“They said my business won’t scale – does that mean I should give up?” Too often I hear from entrepreneurs who are discouraged from pursuing their dreams because they have been told by investors that they do not have a scalable and replicable model.

“Hmm, great question…” is my usual reply as I stall for time while I think up an answer that won’t dash their dreams forever. I’ve been asked it enough times now, to warrant a post of it’s own. So here goes.

What does replicable and scalable mean?

First of all, what do “replicable and scalable” actually mean? Well contrary to how often you may hear these terms bandied about, they are certainly not terms that can be applied to the majority of businesses. In fact the proportion of businesses to which this term applies would account for a vast minority of businesses in the world. Here in NZ I’d say it would be less than 5% of all businesses, given that 95% of our businesses are small businesses. (More by international  standards).

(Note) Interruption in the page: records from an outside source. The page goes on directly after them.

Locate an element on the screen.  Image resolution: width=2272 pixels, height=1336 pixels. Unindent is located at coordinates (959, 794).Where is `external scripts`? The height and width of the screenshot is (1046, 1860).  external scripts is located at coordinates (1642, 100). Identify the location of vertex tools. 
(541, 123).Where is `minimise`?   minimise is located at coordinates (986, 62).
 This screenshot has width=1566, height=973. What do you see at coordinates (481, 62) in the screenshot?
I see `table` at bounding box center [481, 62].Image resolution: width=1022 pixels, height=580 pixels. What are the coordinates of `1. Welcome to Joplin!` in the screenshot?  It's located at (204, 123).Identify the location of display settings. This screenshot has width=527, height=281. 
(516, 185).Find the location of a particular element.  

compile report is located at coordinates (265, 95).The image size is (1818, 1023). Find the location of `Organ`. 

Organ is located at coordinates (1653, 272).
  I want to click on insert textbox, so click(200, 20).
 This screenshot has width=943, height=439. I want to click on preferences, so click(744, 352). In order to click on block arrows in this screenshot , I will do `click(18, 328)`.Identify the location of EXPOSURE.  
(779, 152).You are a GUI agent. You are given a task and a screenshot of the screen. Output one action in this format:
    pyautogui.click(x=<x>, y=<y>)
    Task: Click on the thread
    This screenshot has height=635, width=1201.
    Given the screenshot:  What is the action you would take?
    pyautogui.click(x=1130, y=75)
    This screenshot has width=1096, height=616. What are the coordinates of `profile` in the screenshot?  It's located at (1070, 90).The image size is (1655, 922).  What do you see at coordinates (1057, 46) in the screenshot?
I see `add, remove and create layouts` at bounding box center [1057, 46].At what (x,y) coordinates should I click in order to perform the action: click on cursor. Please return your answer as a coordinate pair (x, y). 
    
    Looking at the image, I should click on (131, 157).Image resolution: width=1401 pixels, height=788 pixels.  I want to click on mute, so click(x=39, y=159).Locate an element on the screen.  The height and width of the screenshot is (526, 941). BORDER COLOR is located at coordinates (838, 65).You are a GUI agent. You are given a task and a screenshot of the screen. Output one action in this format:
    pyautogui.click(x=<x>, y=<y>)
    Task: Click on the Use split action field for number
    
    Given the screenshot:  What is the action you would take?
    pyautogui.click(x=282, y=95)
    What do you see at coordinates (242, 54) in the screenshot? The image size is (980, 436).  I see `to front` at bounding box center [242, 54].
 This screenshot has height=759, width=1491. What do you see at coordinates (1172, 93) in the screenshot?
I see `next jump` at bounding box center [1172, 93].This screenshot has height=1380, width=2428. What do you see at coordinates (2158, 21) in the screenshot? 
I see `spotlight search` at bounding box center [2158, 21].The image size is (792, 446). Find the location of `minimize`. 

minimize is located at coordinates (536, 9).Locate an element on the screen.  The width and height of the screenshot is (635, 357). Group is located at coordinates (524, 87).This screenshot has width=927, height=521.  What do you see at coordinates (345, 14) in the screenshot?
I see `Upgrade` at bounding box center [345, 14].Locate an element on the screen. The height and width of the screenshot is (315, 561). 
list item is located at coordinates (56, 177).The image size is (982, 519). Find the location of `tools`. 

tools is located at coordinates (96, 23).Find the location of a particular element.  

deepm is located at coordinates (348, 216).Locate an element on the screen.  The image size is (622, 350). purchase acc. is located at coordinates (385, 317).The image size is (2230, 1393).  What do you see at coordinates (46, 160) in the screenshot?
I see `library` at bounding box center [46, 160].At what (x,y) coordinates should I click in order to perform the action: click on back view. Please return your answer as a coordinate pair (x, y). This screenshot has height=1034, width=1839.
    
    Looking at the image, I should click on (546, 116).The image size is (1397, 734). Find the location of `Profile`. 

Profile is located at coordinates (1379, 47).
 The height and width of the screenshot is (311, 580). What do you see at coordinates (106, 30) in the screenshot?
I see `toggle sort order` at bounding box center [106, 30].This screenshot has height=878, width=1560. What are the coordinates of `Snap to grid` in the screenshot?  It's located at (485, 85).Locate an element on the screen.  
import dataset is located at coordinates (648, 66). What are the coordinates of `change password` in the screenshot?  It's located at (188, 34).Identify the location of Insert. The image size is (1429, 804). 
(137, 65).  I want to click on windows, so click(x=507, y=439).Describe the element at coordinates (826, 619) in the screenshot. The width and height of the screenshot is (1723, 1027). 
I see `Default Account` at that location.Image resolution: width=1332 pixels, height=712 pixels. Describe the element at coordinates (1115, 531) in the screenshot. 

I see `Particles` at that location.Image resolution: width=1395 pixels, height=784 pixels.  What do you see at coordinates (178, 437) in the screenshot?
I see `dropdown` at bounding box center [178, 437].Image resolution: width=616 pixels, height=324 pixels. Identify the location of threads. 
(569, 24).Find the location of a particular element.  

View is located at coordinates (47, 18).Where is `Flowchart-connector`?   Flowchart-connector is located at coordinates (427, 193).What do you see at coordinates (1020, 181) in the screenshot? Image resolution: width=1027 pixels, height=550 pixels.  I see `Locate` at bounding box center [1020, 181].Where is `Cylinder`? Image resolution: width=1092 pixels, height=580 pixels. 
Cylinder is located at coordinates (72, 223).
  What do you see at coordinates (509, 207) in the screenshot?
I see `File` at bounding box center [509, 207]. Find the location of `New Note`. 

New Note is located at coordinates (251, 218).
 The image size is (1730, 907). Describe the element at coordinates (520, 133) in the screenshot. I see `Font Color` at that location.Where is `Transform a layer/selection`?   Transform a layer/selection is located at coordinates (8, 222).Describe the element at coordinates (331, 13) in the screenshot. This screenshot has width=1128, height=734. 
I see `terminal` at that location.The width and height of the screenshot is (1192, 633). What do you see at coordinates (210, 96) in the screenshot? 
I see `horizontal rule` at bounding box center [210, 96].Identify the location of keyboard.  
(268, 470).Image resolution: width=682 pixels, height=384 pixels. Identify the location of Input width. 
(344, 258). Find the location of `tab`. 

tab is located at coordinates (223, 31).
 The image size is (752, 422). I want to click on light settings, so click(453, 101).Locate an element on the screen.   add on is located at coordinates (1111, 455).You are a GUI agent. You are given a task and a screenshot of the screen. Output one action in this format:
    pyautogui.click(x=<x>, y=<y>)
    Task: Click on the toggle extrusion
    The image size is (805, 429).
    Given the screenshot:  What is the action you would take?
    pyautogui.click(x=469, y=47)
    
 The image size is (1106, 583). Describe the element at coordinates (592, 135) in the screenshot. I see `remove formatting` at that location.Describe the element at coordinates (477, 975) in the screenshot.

In the context of entrepreneurship, replicable and scalable are terms whose roots stem from a definition of startups popularised in the tech sector by Steve Blank, which is generally something like, “a temporary organisation established to find a repeatable and scalable business model to execute.” (See Mr Blank’s definition of a startup here…)

For what it’s worth, these are just my interpretations.

Replicable refers to the ability of your product, service or business to be replicated and sold and delivered consistently and reliably, to serve (theoretically) infinite customers the exact same service or product, to the exact same standard, every time. (I prefer to use the term replicable rather than just repeatable, as some products and services which can be repeatedly and reliably sold eg haircuts, annual accounting services, flat whites are still not easy to replicate to the same standard every time, especially at high volume.)

Some examples of replicable products would be nearly anything that comes off a high volume production line (eg iPhones), McDonald’s Cheeseburgers (mostly), Xero’s accounting app, subscription TV. No new thinking or retooling is required for the business to clone these products for additional customers.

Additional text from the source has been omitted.